*** Opening of Selected extract ***

Kate Ward is an artist who works across a range of media, ceramics, printmaking and textiles. In the current exhibition she is showing a series of porcelain vessels that continue her explorations into historic domestic interiors. She is interested in the objects that constitute the rituals of daily life and the spaces where those rituals take place. The four pieces displayed take as their decorative starting-point the interiors of Mugga Mugga Cottage, an early twentieth-century cottage on the edges of suburban Canberra, whose collection remains as it was when the ACT Government took over its management in 1995.
Her particular interests lie in the role of women in the domestic sphere and how the objects they used performing their role(s) resonate with us today. Objects hold the memories that constitute our history. They are the beginnings of the narratives of the transience of quotidian life. To further resonate with her historical sources Ward has used the form of the billy can as her canvas. The billy can is ubiquitous in Australian folklore as the indispensable cooking utensil. Its contents offered sustenance and warmth and it stands as a metaphor for the small familial pleasures it afforded to those who used it. As such it is the ideal form to carry her decorative messages.
Ward has carefully drawn the interiors of Mugga Mugga and painted these onto the billy cans. Her use of blue and white references late 18th-Century English ceramics, particularly willow pattern ware and its own references to Chinese porcelain. This cultural layering onto the very Australian billy can injects a clever and unexpected visual shock into her work. One associates blue and white with a number of cultural manifestations but not normally with the cooking paraphernalia of nineteenth- and early twentieth-century rural Australia. Blue and white is usually also reserved for decoration, not for historical narrative or comment.

*** Close of Selected extract ***
*** Opening of Given data ***

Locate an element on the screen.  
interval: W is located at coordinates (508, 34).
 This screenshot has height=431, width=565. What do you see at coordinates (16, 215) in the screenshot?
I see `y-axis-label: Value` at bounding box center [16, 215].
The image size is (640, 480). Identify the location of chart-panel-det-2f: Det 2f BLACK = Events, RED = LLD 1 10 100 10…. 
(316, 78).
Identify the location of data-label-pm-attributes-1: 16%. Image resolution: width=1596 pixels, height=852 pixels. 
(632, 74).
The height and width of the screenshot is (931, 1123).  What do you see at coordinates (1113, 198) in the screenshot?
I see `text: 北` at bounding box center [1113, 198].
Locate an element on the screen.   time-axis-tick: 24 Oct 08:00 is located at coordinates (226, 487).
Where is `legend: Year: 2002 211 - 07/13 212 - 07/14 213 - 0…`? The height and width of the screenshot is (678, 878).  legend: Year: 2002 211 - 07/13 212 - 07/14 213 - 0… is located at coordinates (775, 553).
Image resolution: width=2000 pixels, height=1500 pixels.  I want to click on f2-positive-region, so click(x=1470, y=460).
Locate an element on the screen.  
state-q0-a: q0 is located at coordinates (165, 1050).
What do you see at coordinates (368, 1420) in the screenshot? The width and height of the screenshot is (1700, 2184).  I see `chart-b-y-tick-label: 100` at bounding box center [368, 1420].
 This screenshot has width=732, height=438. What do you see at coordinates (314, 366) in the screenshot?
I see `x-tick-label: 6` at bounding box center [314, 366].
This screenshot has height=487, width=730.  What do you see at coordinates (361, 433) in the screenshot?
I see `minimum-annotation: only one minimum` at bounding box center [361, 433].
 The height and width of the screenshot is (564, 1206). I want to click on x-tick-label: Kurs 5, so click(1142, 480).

*** Close of Given data ***

▸ Instructions:
[1] Answer these questions from the Kate Ward passage:
(a) In what year did the ACT Government take over the management of Mugga Mugga Cottage?
(b) What form has Ward used as her canvas?
(c) Which ceramics does her use of blue and white reference?
[2] Retype the part of the Kate Ward passage between "Her particular interests" and "her decorative messages.", inclusive.
[3] List the media that the Kate Ward passage says she works across.

▸ Exercise solutions:
[1]
(a) 1995
(b) The billy can
(c) Late 18th-Century English ceramics, particularly willow pattern ware and its own references to Chinese porcelain

[2]
Her particular interests lie in the role of women in the domestic sphere and how the objects they used performing their role(s) resonate with us today. Objects hold the memories that constitute our history. They are the beginnings of the narratives of the transience of quotidian life. To further resonate with her historical sources Ward has used the form of the billy can as her canvas. The billy can is ubiquitous in Australian folklore as the indispensable cooking utensil. Its contents offered sustenance and warmth and it stands as a metaphor for the small familial pleasures it afforded to those who used it. As such it is the ideal form to carry her decorative messages.

[3]
- Ceramics
- Printmaking
- Textiles